A lanciare l’allarme è Andrea Tiso, presidente nazionale di Confeuro, che in una nota sottolinea l’urgenza di un cambio di passo nelle politiche ambientali e nella gestione del territorio.
“Accogliamo con favore il recente provvedimento per la ricostruzione post-alluvione in Emilia-Romagna, Toscana e Marche – continua Tiso – che prevede uno stanziamento complessivo di 3,7 miliardi di euro.
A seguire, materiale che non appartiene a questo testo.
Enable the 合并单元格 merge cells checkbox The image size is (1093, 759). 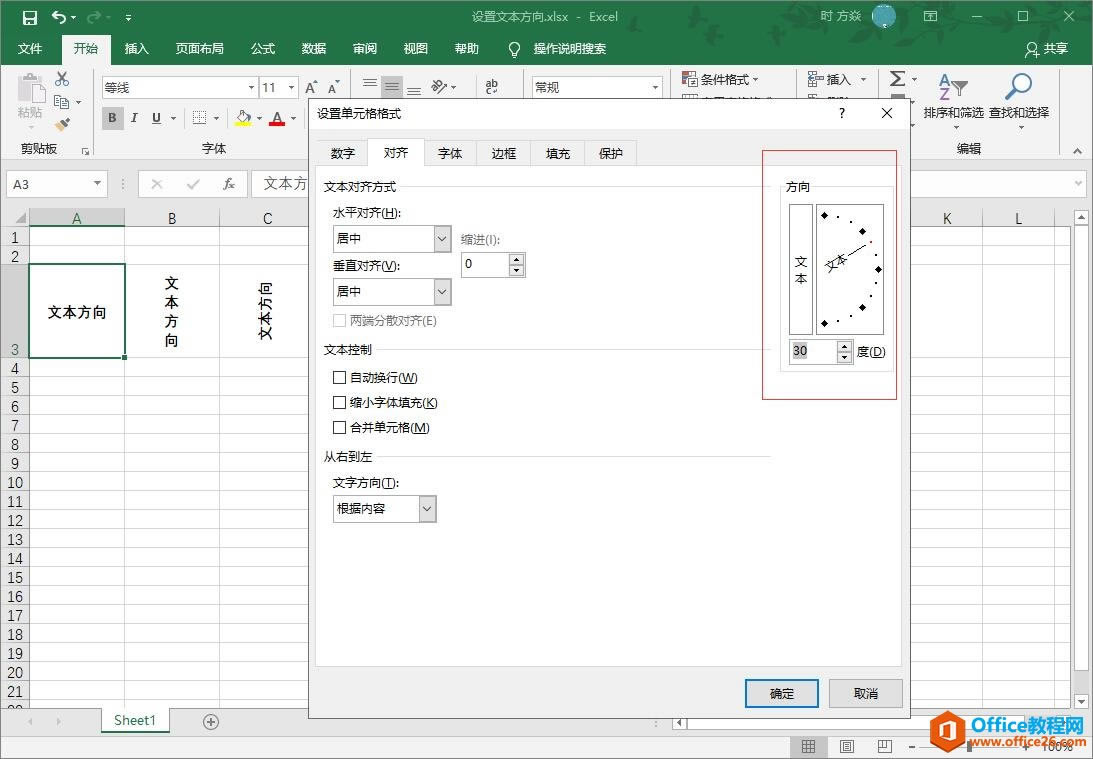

Tuttavia, riteniamo fondamentale che accanto a questi interventi straordinari e risarcitori si sviluppi finalmente una strategia strutturale e di lungo periodo”.
Per il presidente di Confeuro, è essenziale abbandonare la logica dell’emergenza per adottare un approccio fondato sulla prevenzione e sulla programmazione: “Solo così sarà possibile limitare concretamente i danni – spesso devastanti – causati dai fenomeni meteorologici estremi, che ormai non rappresentano più eccezioni, ma vere e proprie nuove regole climatiche”.
“La situazione – conclude Tiso – ci impone anche una riflessione più ampia: com’è possibile che, a livello globale, non si sia ancora raggiunta una visione condivisa e una politica comune sul cambiamento climatico? La crisi climatica è una minaccia concreta e crescente per la sopravvivenza dell’umanità e del nostro pianeta. Serve un cambio di passo deciso e coordinato, perché non c’è più tempo da perdere”.